And the fellow went through another critique of explaining why her line breaks were all wrong. And that got me thinking: are there such unshakable laws of line changes? Is there a book of rules the poetry police puts out? And I realized that, no, there were no such rules. Creative writing departments all over the country do teach people about line breaks, and there are texts that will go through alternate methods of lineating the same piece. And, though I have taken creative writing at a number of universities, and done decades of workshop stuff, it is some time ago, and one grows for the rest of one’s life past putting down the books. If one didn’t, it would be time to quit writing.
And when I broke from my past, I wanted to write in lines that had no end. As we put poems in books that are seldom past six inches wide – bookstores don’t like to stock them in their shelves – that arbitrary frame limits where lines can go. I wanted to write a number of thoughts and then I would make each thought, each line a stanza, and perhaps as much as three feet wide. What ever was required, one could do it. Just a different visual look, and one that went with saying a completed thought, and then saying the next and so on. That being my aim, it made the page in a book be seen as simply arbitrary and thus the line endings in this method would be arbitrary too, because, in the real poem every single line was accommodated sideways. This means that rules in an arbitrary setting are arbitrary, not within the particular setting, those were esthetic considerations, but arbitrary, limited.

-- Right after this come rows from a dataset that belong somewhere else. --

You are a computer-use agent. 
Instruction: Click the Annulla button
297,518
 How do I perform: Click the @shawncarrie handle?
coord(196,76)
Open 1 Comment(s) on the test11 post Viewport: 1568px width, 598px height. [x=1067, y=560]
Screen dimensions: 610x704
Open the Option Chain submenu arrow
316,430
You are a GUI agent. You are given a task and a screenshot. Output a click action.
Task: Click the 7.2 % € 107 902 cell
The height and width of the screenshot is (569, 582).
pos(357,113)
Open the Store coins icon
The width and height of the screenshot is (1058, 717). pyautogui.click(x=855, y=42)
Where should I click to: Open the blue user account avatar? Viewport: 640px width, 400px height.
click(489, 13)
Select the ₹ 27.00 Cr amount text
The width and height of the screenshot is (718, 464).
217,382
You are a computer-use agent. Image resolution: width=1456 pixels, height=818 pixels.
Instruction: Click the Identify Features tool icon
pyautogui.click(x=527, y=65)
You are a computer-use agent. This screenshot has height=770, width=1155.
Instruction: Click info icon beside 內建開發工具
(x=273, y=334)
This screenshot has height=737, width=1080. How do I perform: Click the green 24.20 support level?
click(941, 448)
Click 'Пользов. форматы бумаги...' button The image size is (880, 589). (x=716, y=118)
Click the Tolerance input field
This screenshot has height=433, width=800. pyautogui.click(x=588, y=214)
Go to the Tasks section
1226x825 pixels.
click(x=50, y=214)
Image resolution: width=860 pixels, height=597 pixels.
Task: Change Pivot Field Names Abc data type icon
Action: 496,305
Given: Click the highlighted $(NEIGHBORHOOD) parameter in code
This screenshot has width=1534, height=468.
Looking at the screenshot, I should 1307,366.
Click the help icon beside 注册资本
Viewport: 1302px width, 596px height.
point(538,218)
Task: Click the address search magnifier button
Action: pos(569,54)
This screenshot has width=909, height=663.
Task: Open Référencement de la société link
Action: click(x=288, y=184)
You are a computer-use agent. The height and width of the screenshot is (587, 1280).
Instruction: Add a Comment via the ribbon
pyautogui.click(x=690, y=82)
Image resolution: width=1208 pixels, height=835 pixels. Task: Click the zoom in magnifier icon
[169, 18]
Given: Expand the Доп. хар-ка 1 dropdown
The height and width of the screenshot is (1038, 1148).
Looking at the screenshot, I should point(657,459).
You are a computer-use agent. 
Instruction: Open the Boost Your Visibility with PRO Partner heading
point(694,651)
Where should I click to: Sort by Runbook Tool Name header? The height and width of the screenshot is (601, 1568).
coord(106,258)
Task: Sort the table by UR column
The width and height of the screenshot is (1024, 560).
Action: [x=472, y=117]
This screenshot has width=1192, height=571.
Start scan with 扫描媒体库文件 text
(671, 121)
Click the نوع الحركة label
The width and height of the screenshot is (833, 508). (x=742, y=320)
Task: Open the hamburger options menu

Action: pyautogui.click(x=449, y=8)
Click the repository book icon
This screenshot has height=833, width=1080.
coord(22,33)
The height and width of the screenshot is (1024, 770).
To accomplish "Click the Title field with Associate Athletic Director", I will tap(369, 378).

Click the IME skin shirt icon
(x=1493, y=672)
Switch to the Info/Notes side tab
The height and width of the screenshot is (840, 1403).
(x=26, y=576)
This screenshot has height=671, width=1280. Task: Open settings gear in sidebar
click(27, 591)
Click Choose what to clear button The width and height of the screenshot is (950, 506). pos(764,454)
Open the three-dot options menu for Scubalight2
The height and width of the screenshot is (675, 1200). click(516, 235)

At this point, I had left the world of line breaks I had learned, and no doubt, the young fellow so critical of CS would throw out my work, now – and no doubt, CS would, too. But would he, or they, throw it out ten years down the road? I’m not so convinced. He was pretty bright and the issue is how willing the artist is to break with tradition and stamp it his or her own way. All truths are provisional, and what seems sure after the teaching, unravels over time. But many different considerations go into the types of line changes that one is taught. Usually, lines end on big words, nouns, and begin on small words, prepositions, articles and so on. our English language has its own rhythm and flow – use Latin words in poetry and they jar, though that is not a reason not to use a different language, just make them comfortable with one another or emphasize the jostle. The rules also set natural phrasings apart, they can set up one meaning and then because the line gives way to the next, another and then a mixed meaning occurs and so on. And of course in strictly metred line, the metre itself determines line endings.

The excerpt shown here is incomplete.